Next time you’re on your way to Coney Island, before you hurry out of the Stillwell Avenue Station and exit the turnstile, look up at the roof you are standing under. The Stillwell Avenue Terminal Train Shed, completed in May 2004, is covered with 2,730 identical solar panels! Together, these solar panels produce between 220,000 to 250,000 kilowatts of clean solar energy hours per year or 10-15% of the terminal’s annual energy usage.
Produced by a German manufacturer, the custom solar panels are approximately 5 square feet, 5% transparent, and triple-laminated for durability. They are also designed to be surrounded by clear glass to ensure that enough sunlight can still reach the train platform.
We attended a tour of the Stillwell Avenue Terminal Train Shed organized by GreenHomeNYC and given by Tony Daniels, one of the architects of record for the project, to learn more about this project and the challenges the team faced during the project’s design and construction phase.

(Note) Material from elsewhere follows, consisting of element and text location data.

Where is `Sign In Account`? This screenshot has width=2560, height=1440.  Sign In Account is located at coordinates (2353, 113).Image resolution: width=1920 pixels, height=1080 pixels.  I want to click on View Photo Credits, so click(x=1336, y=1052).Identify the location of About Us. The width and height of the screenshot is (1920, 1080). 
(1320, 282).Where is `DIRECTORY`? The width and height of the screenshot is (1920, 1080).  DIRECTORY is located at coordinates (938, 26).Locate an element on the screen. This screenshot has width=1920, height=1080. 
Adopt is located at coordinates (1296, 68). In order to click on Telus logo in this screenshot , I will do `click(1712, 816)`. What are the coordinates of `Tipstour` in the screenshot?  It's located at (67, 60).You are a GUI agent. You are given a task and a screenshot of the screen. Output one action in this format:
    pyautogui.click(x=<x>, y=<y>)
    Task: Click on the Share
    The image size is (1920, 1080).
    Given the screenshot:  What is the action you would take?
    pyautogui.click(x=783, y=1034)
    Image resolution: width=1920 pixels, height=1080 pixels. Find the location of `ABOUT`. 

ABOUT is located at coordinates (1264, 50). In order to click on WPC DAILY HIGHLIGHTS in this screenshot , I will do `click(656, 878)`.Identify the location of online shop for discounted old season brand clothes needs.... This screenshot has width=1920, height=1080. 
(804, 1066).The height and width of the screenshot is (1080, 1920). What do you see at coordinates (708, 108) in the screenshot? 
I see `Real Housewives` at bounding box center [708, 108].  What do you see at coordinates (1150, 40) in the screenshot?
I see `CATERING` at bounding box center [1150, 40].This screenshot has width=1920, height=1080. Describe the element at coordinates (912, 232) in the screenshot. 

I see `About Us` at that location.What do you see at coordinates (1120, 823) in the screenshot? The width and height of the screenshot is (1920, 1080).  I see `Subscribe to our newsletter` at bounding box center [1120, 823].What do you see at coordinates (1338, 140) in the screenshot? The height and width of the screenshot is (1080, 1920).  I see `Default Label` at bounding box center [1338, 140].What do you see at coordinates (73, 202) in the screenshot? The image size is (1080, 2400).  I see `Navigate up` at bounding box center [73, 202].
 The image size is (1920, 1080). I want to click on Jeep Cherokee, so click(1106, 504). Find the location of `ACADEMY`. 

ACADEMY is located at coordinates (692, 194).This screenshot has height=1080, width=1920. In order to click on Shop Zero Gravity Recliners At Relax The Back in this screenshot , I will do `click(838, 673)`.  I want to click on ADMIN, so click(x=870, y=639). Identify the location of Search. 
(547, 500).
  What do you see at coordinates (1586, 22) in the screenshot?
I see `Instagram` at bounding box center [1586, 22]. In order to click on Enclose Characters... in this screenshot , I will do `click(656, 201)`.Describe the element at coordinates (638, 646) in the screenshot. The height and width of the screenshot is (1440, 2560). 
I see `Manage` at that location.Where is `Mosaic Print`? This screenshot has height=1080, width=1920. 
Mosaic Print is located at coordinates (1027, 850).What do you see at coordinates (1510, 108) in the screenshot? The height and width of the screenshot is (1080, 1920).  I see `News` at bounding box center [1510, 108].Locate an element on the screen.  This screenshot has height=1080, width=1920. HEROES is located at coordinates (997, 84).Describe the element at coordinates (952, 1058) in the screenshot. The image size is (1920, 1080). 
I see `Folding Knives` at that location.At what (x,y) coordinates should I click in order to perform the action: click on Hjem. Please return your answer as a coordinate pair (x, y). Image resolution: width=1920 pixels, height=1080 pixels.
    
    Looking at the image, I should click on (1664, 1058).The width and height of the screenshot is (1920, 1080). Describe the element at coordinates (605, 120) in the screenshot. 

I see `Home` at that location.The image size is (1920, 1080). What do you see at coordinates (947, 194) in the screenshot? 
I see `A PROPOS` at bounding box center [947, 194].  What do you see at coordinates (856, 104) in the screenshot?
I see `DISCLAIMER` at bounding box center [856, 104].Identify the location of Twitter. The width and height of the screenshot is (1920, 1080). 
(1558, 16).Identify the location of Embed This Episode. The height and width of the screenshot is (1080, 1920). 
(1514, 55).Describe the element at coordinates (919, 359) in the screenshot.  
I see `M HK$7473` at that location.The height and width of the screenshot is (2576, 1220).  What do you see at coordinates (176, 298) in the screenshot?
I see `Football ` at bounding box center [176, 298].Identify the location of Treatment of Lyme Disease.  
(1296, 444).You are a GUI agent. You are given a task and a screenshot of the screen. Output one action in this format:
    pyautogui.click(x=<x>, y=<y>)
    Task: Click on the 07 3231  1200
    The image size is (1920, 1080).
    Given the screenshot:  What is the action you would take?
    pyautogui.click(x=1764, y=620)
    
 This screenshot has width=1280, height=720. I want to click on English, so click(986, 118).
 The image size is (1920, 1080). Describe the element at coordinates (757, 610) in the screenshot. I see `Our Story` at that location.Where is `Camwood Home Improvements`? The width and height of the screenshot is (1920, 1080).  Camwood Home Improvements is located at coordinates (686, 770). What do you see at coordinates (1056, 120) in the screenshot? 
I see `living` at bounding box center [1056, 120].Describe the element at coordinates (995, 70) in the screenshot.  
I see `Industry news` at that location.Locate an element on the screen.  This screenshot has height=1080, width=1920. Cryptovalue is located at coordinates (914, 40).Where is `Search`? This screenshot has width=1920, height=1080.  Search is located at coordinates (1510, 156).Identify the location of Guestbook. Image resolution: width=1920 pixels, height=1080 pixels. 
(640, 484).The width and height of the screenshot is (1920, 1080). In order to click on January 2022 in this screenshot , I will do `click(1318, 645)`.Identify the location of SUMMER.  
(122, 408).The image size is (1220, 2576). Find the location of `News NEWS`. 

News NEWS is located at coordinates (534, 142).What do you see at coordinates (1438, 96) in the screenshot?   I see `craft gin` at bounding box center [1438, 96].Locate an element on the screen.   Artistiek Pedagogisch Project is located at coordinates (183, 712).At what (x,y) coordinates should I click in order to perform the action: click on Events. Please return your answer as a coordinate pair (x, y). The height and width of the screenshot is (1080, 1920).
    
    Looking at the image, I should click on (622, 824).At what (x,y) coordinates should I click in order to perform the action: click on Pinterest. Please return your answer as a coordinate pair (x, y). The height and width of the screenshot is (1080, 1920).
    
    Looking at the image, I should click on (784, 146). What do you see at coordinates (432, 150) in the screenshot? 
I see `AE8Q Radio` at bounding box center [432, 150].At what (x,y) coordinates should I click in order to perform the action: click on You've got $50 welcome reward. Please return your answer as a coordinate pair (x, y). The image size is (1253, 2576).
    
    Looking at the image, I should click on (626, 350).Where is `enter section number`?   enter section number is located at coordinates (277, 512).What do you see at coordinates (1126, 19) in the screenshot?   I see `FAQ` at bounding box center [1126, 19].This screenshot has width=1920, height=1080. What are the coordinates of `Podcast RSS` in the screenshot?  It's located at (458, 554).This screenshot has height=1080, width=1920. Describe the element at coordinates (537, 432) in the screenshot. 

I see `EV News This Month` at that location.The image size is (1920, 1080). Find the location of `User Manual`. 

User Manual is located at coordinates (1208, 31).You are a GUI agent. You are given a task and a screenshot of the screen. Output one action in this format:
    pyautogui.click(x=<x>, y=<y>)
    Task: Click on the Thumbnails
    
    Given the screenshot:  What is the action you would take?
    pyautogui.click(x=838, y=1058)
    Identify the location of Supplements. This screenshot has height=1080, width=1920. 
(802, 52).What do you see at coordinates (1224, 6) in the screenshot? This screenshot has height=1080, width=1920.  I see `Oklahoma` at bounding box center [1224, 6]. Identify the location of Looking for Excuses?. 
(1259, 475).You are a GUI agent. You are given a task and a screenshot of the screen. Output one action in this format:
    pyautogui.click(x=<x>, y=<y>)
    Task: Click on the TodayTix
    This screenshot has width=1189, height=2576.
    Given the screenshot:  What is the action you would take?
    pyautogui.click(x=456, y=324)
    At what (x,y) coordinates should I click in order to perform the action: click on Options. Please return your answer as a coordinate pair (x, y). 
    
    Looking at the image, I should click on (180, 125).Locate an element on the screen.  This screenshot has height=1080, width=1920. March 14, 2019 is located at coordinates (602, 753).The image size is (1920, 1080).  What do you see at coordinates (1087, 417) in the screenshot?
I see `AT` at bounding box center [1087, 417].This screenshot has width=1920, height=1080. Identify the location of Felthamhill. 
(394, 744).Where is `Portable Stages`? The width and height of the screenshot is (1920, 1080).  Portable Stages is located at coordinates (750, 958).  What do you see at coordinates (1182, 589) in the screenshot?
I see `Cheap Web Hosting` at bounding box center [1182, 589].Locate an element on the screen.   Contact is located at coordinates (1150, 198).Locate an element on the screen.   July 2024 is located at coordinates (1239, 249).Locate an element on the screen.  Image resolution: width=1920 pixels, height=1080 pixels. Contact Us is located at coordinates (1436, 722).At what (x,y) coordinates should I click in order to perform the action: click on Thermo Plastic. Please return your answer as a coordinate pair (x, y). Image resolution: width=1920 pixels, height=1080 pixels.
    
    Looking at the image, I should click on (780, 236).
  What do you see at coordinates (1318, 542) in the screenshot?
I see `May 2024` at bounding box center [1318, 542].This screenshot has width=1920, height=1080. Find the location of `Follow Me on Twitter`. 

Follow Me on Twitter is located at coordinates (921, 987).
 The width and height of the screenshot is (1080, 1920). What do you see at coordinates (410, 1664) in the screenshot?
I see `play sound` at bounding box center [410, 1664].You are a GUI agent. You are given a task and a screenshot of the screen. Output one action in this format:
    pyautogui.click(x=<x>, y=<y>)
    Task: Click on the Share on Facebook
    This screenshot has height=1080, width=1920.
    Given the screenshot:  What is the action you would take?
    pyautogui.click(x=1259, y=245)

The first challenge was durability. Daniels explained, “it’s innovative but for NYC transit, its got to be tough,” a fact which lead facility planners and project managers to use a 35-year term in their design. Given the project’s location in a Hurricane Zone, the project was designed to strict codes and standards, such as the Miami-Dade County hurricane protocols for solar glazing. Additionally, the panels were tested by a laboratory in York, PA which fired projectiles out of a cannon at the panels to test the panel’s resistance. The panels are also designed to require minimal maintenance but should replacement ever be necessary, a catwalk system is in place.
At the time of construction, another obstacle was negotiating with Con Edison who was not required to allow net metering and treated the project as a small power generating facility. Back in 2002, this project was a bit avant-garde, and Con Edison was concerned that if power fed back into the grid, it could damage it. This explains, in part, why the facility was actually designed to ensure that the power produced by the solar panels did not exceed the net total power used by the facility. This design ensured that there was only a small risk of feeding power back into the grid.
Cost was another challenge. As Daniels explained, the facility, “had to be maintainable, it [had] to be replaceable [and it had] to be simple.” And although the design team, “cut detailing down to its bare essence,” and made the project as simple as possible, the project was still a, “tremendously customized application,” which drove up costs. While there is no analysis available for the estimated payback by the end of its 35 year term due to multiple externalities, the project will pay back its initial investment and save the transit system money.
While critics for the project certainly exist, citing both cost and the project’s actual power generation, the Stillwell Avenue Terminal Train Shed was still a trail-blazing project; it contributed to the greater conversation of renewable energy and helped clear the way for other solar projects throughout NYC.
And finally, the design is notable because it uses low voltage to deter pigeons from roosting up above– who knew?